Operators can shift their thinking about mental health as an essential mechanism to both care for employees as individuals and help ensure staff retention. We reached out to Dr. Edwin Torres, also an associate professor at the Rosen College of Hospitality Management at the University of Central Florida for his advice. An expert on human resources as it relates to hospitality, Dr. Torres has published many studies about health and the industry. In one study, he gave hospitality workers FitBits to track their habits. When using the FitBits, every health aspect improved—except sleep. “People ate better because they were tracking their intake,” he notes, as an example. “But we couldn’t figure out how to work around the sleep numbers not changing.” And not enough sleep means more stress in an already stressful industry, which means mental health becomes even further deprioritized.
Plus, with restaurants being generally understaffed these days, “that’s creating another level of stress for the hospitality worker” because of customer demands, as an April 2021 study in the Journal of Occupational and Environmental Hygiene noted.
Torres notes that there is no one-size-fits-all solution for promoting and encouraging mental health among restaurant employees. Some restaurants have manifold resources; some do not. Nonetheless, he shared a few thoughtful, practical ways to promote mental health support among restaurant employees and staff.

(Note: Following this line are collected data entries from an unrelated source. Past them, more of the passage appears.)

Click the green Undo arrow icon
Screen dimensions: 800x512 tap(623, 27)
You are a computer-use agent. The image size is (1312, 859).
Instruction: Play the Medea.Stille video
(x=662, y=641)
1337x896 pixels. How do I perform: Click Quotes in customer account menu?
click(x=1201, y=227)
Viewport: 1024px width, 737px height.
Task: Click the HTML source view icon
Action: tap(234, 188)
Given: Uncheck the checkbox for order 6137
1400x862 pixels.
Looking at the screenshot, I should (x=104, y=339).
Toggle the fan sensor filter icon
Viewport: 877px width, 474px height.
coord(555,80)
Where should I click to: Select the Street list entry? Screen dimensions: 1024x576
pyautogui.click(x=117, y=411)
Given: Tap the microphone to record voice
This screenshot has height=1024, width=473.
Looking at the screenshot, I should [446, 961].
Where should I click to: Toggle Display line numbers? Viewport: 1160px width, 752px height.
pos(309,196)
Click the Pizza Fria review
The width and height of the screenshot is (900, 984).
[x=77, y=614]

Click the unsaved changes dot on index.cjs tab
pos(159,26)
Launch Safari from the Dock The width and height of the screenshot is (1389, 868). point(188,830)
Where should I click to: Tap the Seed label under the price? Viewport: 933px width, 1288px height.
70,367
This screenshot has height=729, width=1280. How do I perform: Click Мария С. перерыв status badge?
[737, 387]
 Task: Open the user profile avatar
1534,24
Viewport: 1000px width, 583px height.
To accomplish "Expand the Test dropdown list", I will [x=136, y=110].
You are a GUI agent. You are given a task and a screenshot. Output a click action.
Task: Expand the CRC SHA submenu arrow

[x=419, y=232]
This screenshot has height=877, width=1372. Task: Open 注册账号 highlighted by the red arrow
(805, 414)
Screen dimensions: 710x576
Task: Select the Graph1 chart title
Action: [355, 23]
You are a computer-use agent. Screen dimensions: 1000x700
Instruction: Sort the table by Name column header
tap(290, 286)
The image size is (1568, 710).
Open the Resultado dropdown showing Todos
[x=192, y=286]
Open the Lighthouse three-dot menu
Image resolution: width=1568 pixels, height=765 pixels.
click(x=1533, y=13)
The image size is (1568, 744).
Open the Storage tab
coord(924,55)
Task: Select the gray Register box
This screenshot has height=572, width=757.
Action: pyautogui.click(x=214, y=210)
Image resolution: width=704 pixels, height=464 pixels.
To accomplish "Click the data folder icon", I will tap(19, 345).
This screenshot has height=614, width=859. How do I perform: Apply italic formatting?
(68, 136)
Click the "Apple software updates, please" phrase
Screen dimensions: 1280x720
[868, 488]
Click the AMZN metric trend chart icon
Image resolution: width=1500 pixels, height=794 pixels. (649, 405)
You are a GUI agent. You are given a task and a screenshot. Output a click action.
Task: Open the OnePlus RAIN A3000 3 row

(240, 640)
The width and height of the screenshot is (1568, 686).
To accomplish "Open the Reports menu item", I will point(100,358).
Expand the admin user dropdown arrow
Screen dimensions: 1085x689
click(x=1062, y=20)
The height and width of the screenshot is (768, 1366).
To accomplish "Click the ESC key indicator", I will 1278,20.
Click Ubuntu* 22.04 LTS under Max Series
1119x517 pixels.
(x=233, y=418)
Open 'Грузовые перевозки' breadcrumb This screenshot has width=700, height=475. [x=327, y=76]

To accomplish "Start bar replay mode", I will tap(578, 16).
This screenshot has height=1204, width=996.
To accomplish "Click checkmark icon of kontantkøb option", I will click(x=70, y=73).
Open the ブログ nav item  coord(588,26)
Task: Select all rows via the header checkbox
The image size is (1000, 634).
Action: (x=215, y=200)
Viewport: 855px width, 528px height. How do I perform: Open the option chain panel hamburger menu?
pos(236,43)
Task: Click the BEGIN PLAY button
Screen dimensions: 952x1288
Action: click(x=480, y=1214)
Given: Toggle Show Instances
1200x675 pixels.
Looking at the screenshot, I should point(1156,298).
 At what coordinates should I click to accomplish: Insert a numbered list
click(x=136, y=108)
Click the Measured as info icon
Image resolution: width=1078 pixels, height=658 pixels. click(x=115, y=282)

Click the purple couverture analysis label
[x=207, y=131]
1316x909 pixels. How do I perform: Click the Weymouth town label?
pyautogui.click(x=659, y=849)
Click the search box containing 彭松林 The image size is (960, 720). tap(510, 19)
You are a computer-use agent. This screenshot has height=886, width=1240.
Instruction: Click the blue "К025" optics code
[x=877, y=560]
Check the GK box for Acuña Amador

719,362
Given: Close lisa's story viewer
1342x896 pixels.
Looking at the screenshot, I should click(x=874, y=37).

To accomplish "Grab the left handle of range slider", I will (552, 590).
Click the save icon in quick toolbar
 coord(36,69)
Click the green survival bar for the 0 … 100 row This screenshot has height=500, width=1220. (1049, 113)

1. Employee-Assistance Programs
“This can be an important tool in a manager’s toolkit,” says Torres. If, for example, an employee is seeking help with alcohol use, an employee-assistance program sets the employee up with the resources to call, get referrals and locate resources. The same system works for a range of employee-centric needs. “This program is not usually expensive for restaurants to get—and it’s especially useful if you notice employees having some kind of emotional distress.”
2. Safety Training
“It’s important to make sure employees know how to make the best out of their work environment.” That could mean recognizing situations that might be dangerous—and how to handle them when they are so that daily stress is not compounded by high-intensity curveballs. “When I worked at hotels, I was manager-on-duty for a big resort. I had to handle some intense situations, like customers getting feisty with hotel employees. Training can be helpful for knowing how to best—and most safely—handle those kinds of situations.”
3. Wellness Programs
“Stress management; exercise programs; financial health: all these spokes fit under this umbrella.” These programs need not be prohibitively expensive, Torres notes, and even one program is far better than none. “The power of wellness programs is they can be not only good for employee happiness and retention, but can also reduce healthcare costs and accidents.”
4. Schedule Flexibility and Working Conditions
“There are profound benefits in having a welcoming culture with empathetic supervisors, considerate coworkers, and an organization that supports its employees,” says Torres. “It’s great to give employees flexibility whenever possible. I know that isn’t always easy in restaurants. But to the extent you can give people flexibility, the research shows that it can produce a sense of goodwill among employees.” That, in turn, means they have further reason to stay with the company.
*Opinions and views in articles shared on Resy OS are presented for the purpose of discussion and commentary on topics of interest in the restaurant industry; they should not be viewed as substitutes for advice given by professionally engaged business consultants and advisors.